Education technology startup Desire2Learn just acquired Knowillage for an undisclosed sum.
Desire2Learn has raised the second largest venture round for a Canadian startup, only recently beat by Hootsuite. What this means is that the company has the resources to make strategic acquisitions, and grow its team quickly.
This acquisition is intended to augment Desire2Learn’s existing suite of cloud-based teaching tools. It’a also an excuse for Desire2Learn to open a Vancouver office, as the Knowillage team is based in the heart of British Columbia.
Knowillage is best known for its adaptive learning technology, meaning that it helps teachers tweak lessons plans for each individual student — and not just teach to the middle.

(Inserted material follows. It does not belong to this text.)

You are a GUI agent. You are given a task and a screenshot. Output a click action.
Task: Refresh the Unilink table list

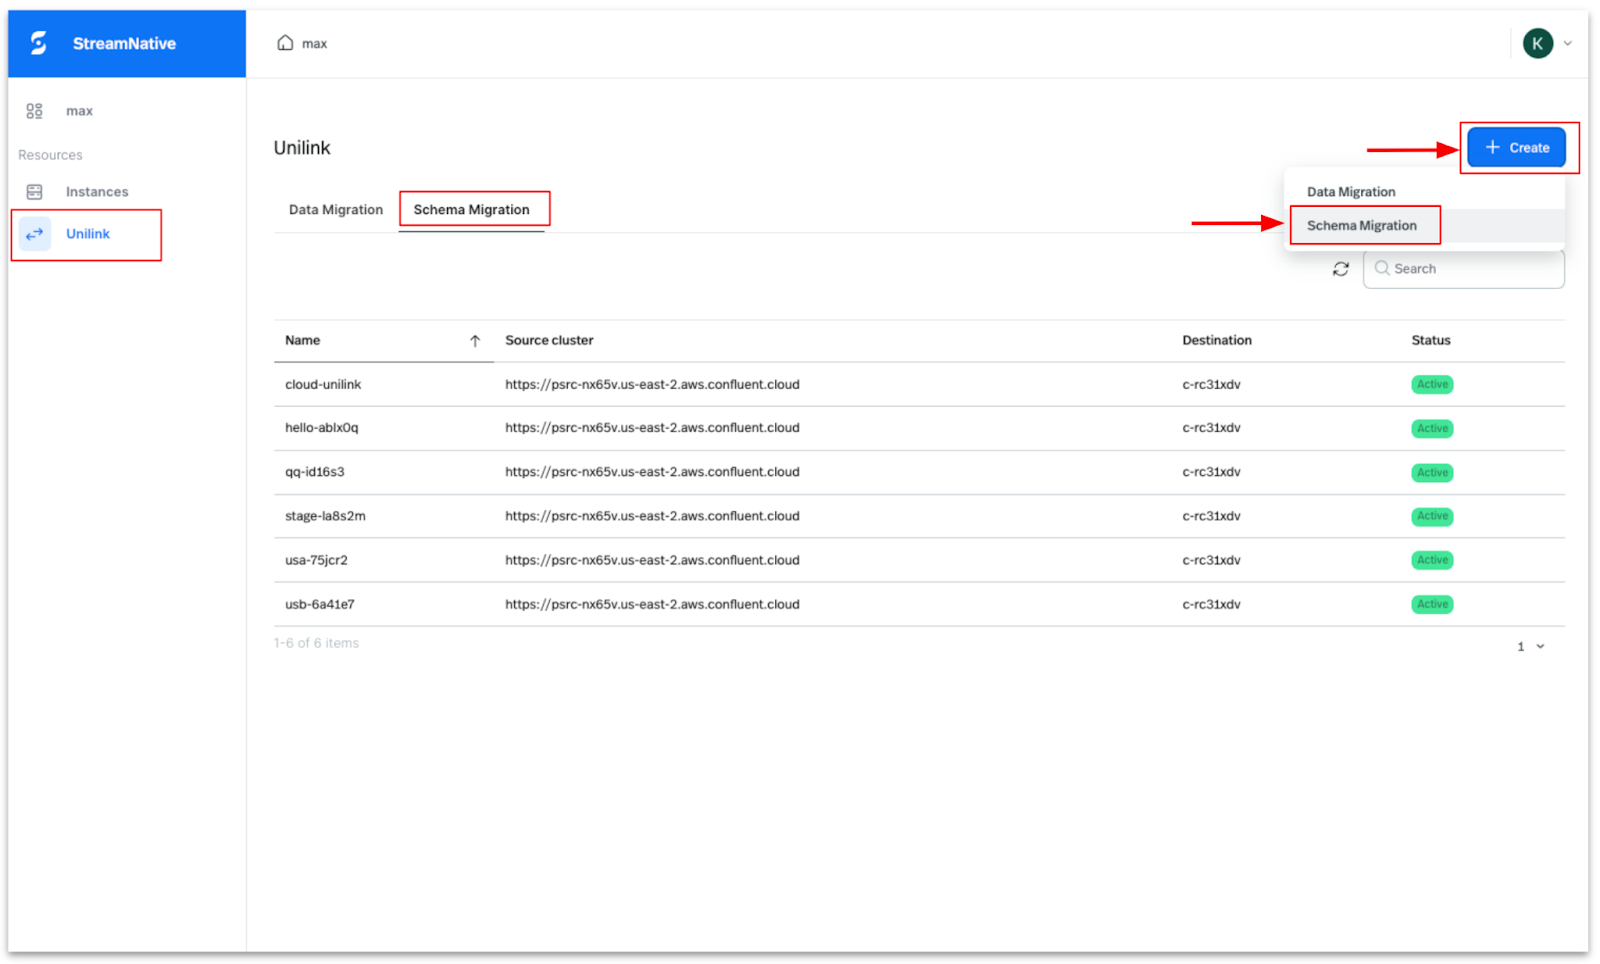click(x=1341, y=269)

“Schools are struggling with high dropout rates,” said Desire2Learn chief executive John Baker, in an interview. Baker identified Knowillage as an acquisition target, as he says the software can make teachers “be more successful in their jobs.”

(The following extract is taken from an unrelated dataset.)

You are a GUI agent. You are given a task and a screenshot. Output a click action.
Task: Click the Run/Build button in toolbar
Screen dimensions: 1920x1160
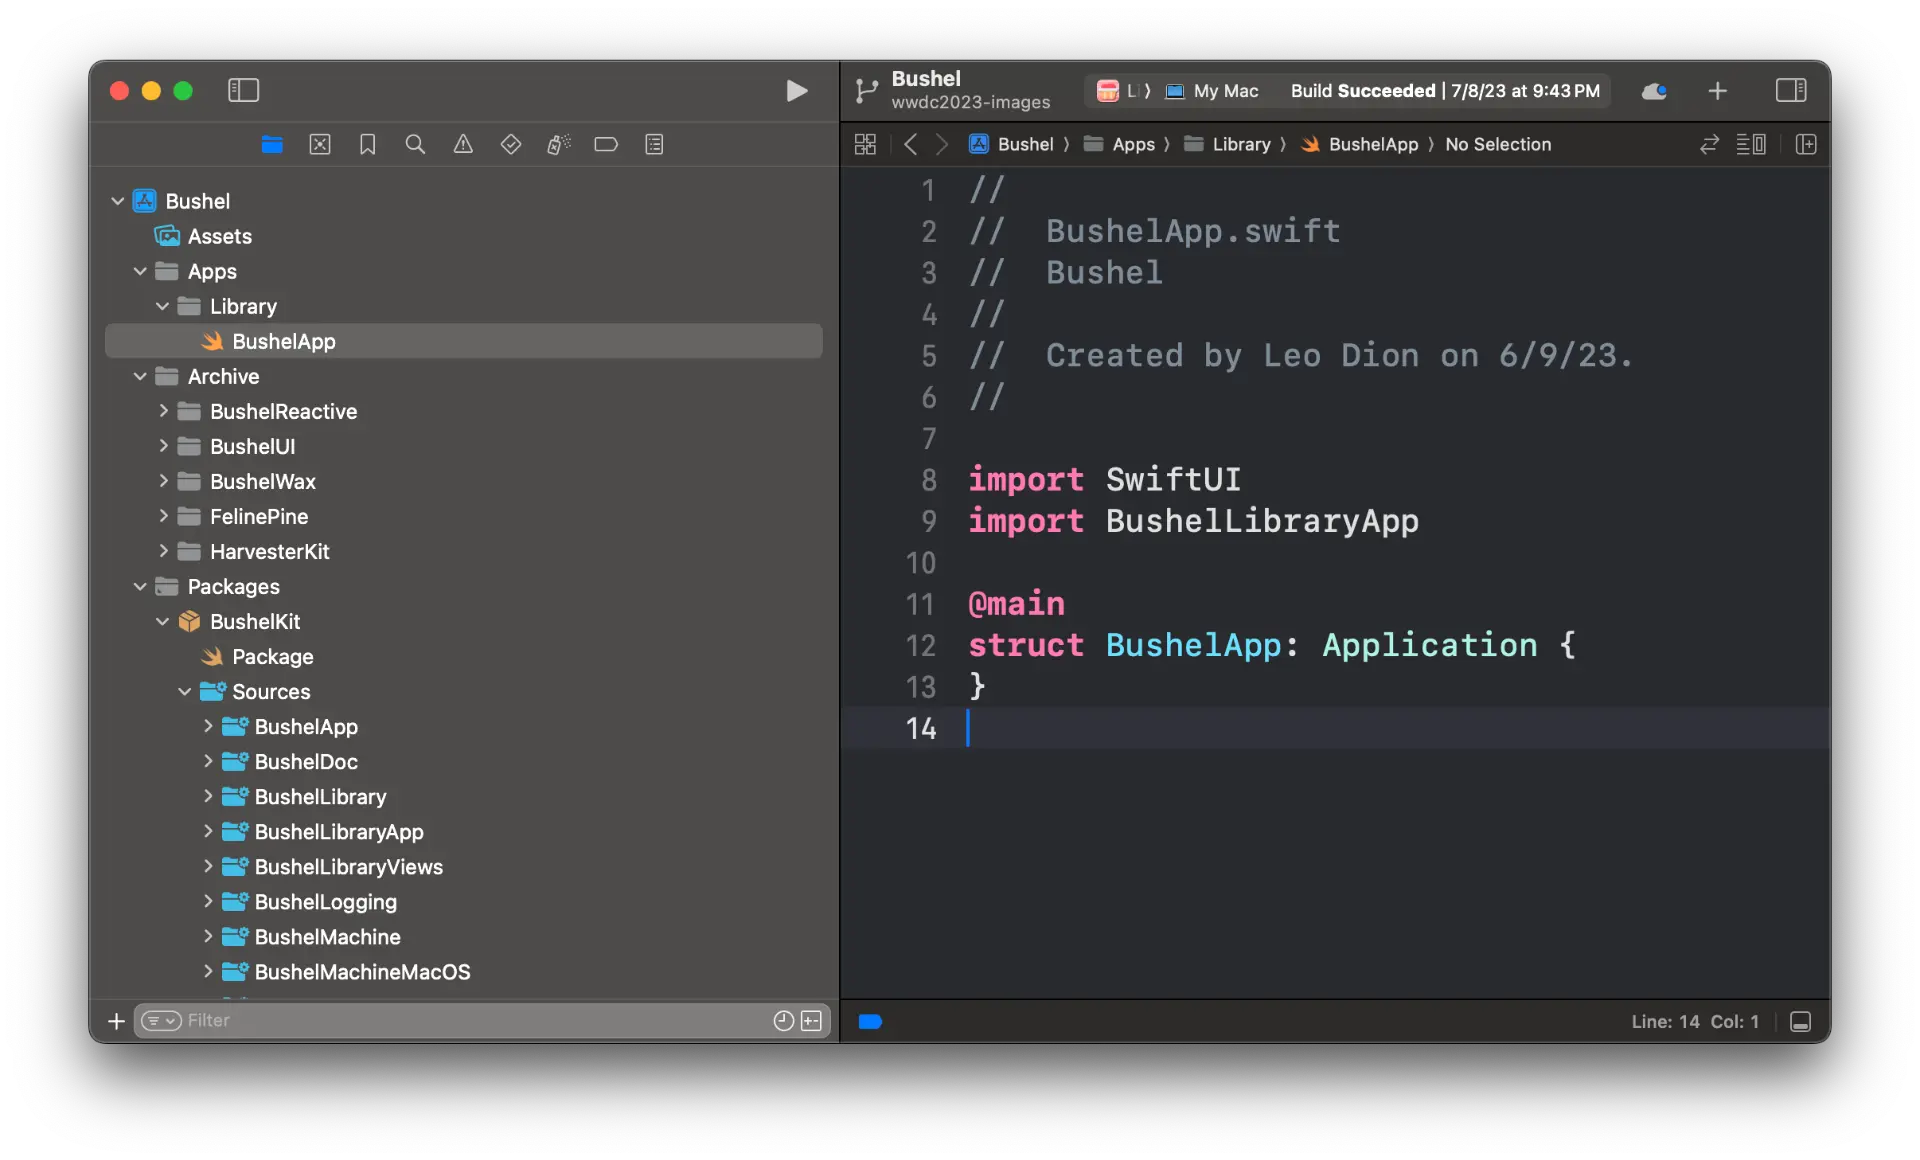pyautogui.click(x=795, y=89)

Baker doesn’t plan to shutter the product post-acquistition. Instead, he’ll hire about 20 more engineers to build out core offering, and integrate it into Desire2Learn.

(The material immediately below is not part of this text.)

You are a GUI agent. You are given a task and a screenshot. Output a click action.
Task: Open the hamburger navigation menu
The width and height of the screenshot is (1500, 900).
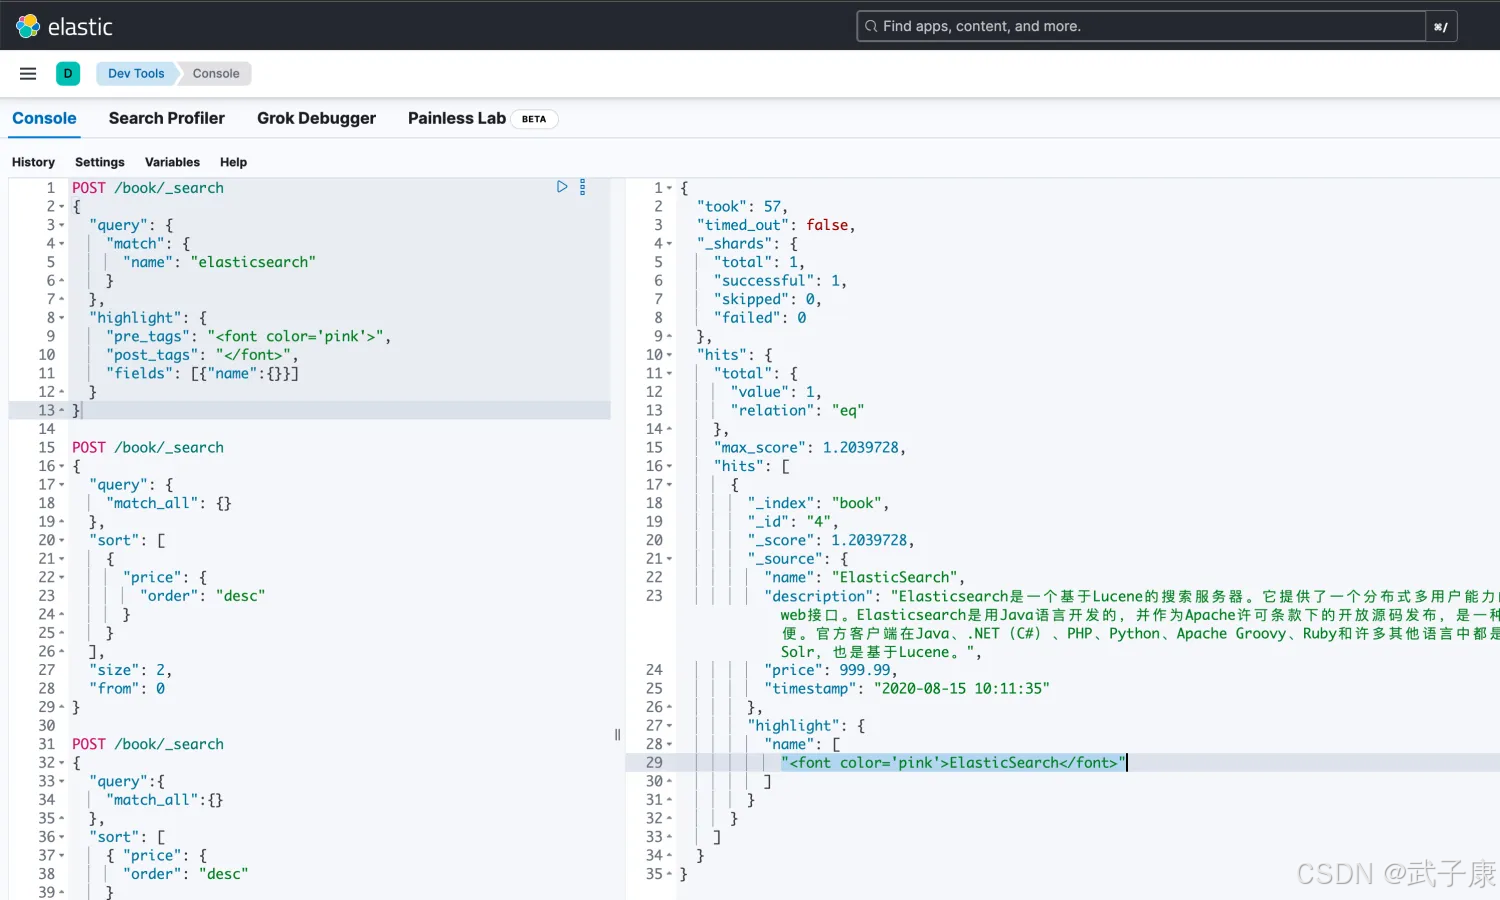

Knowillage is best known in the ed-tech market for its Leap product. Leap is an analytics toolset that teachers use to identify gaps in students’ knowledge and understanding.
For instance, a fifth-grade math teacher could use Leap to find out which students have mastered a set of geometry problems — and those who need a bit more help.
Desire2Learn competes with education technology giants like Blackboard and Canvas by Instructure, an open source learning management platform. The company claims its tools are used by 750 clients, primarily school districts, and 10 million learners.